Below are the records; retype them exactly and omit each picture.

[[ Data to process open ]]

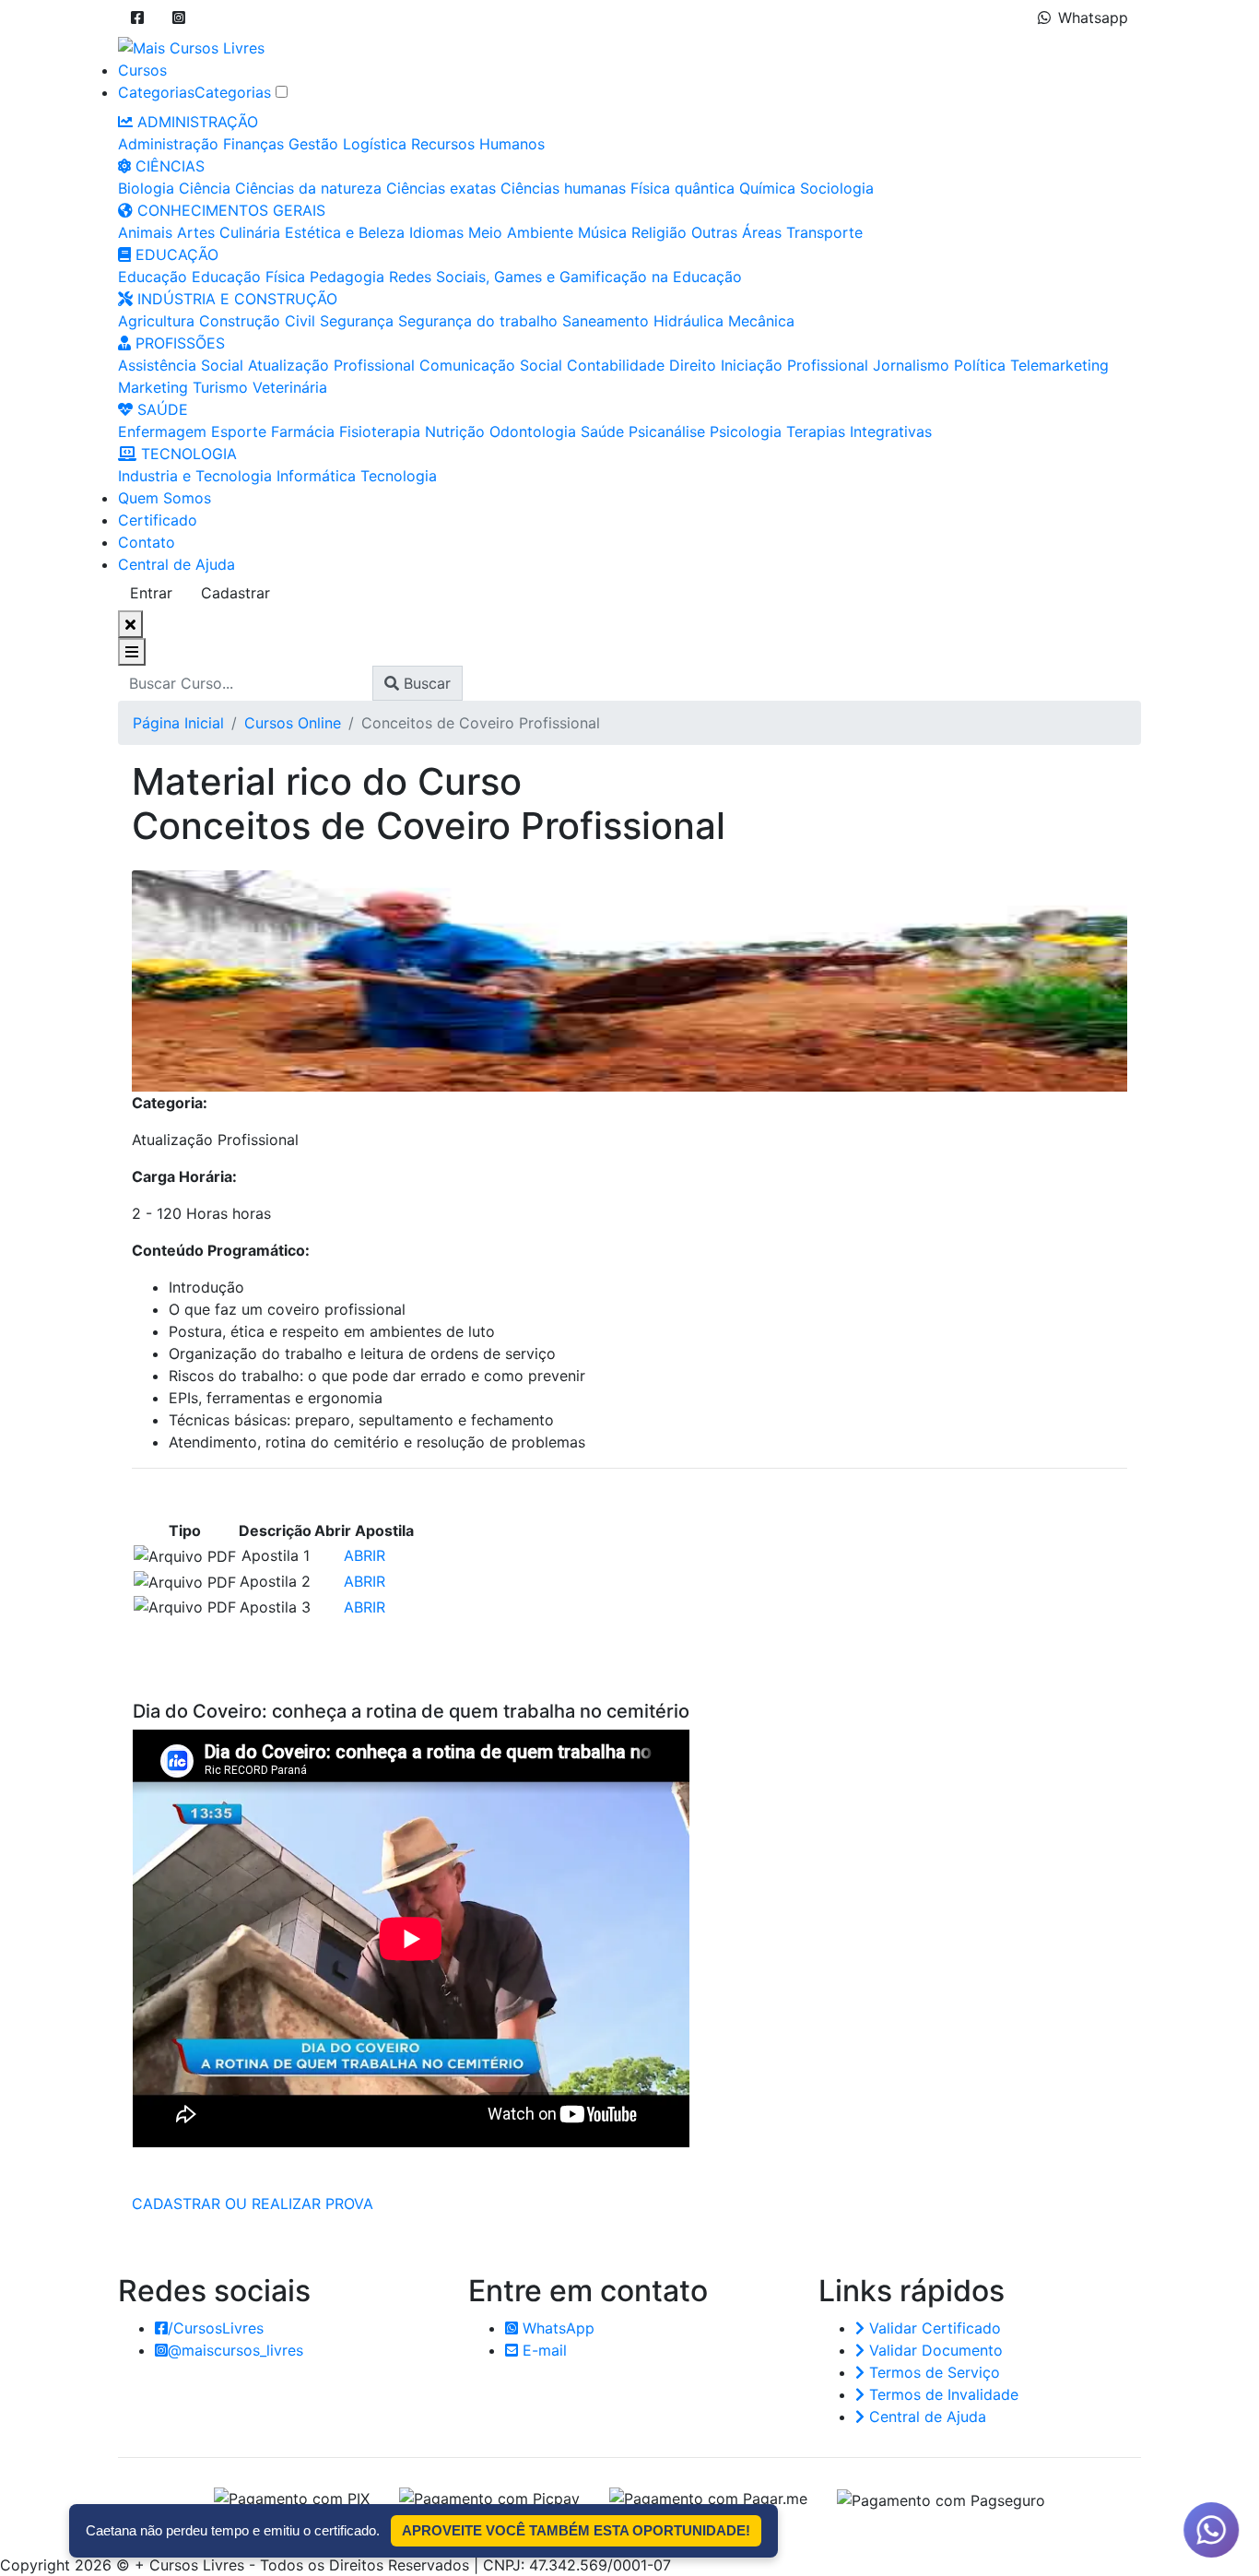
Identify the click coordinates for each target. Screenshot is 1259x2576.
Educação (152, 276)
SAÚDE (160, 409)
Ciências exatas (441, 188)
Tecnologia (398, 476)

[[ Data to process closed ]]

* The completed task
Identify the click coordinates for each target. Screenshot is 1259x2576.
Educação (152, 276)
SAÚDE (160, 409)
Ciências exatas (441, 188)
Tecnologia (398, 476)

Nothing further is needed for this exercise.